=== ENTRÉES FOURNIES ===

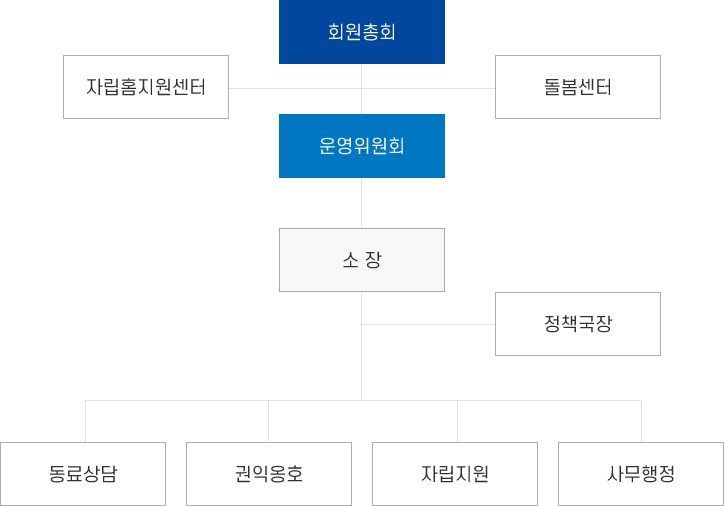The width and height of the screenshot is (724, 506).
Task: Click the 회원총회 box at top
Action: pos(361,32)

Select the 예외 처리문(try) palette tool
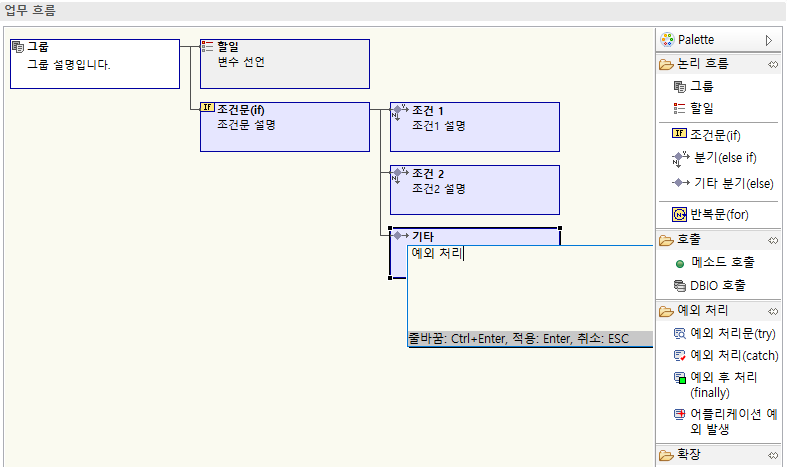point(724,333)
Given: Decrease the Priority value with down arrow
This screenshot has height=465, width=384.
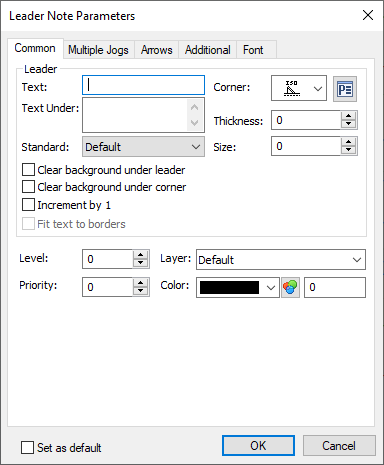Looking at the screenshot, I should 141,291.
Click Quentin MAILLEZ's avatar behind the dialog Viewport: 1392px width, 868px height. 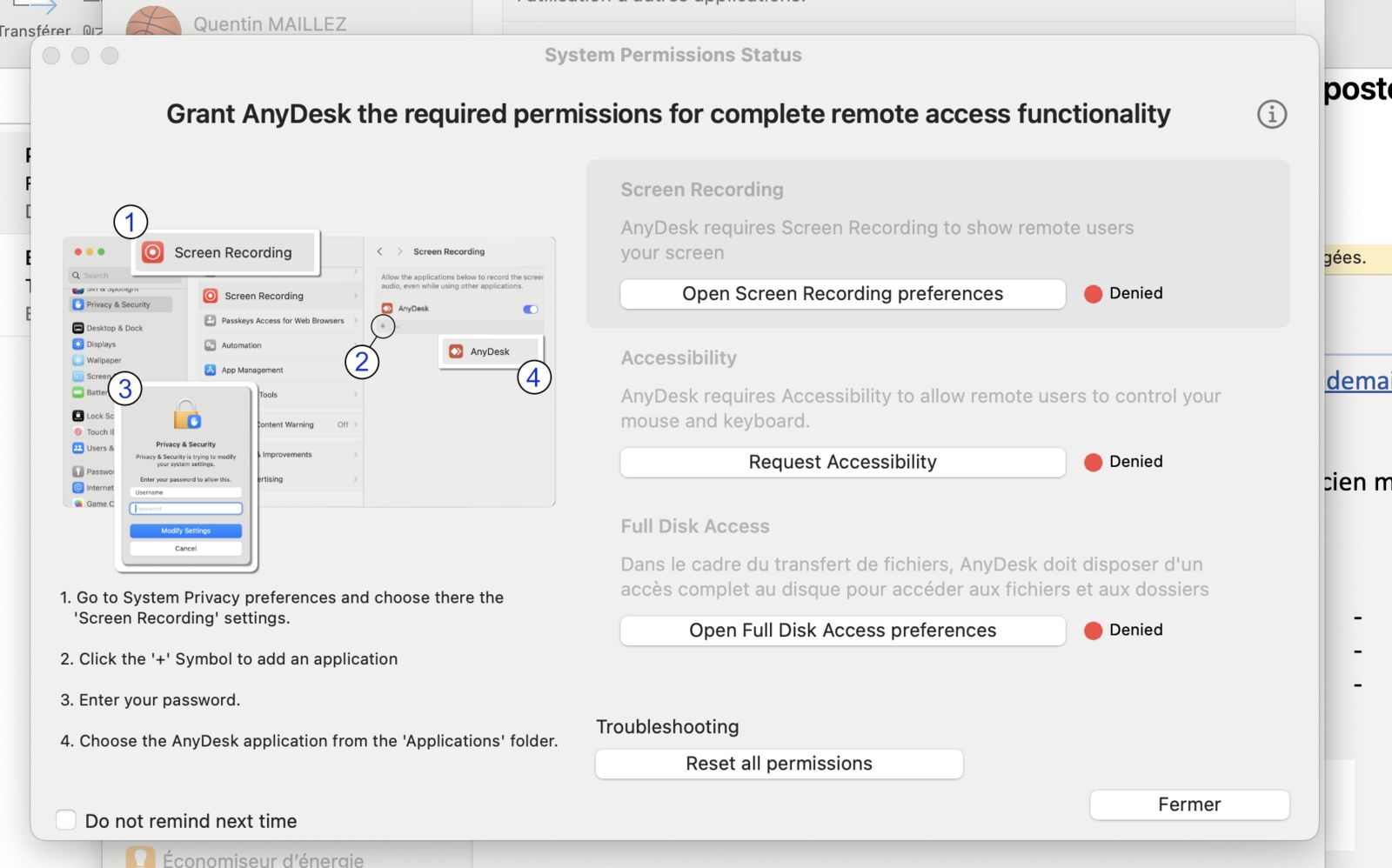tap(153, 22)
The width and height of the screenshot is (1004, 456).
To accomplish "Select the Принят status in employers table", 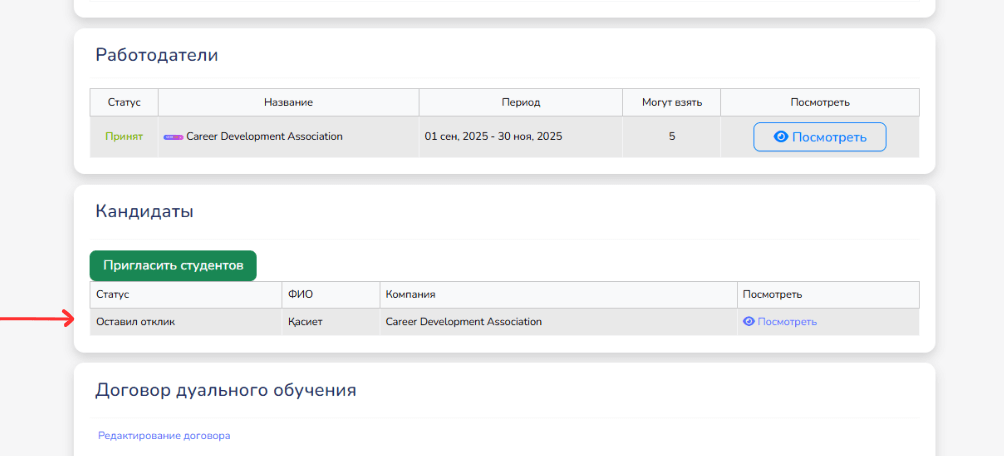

===

Renvoyez à l'identique les lignes allant du début jusqu'à celle qui contient « Looking at the screenshot, I should 141,291. », cette dernière comprise. Laissez les images hors de votre réponse.

The width and height of the screenshot is (724, 506).
Task: Click the 회원총회 box at top
Action: pos(361,32)

Select the 예외 처리문(try) palette tool
point(724,333)
Given: Decrease the Priority value with down arrow
This screenshot has height=465, width=384.
Looking at the screenshot, I should 141,291.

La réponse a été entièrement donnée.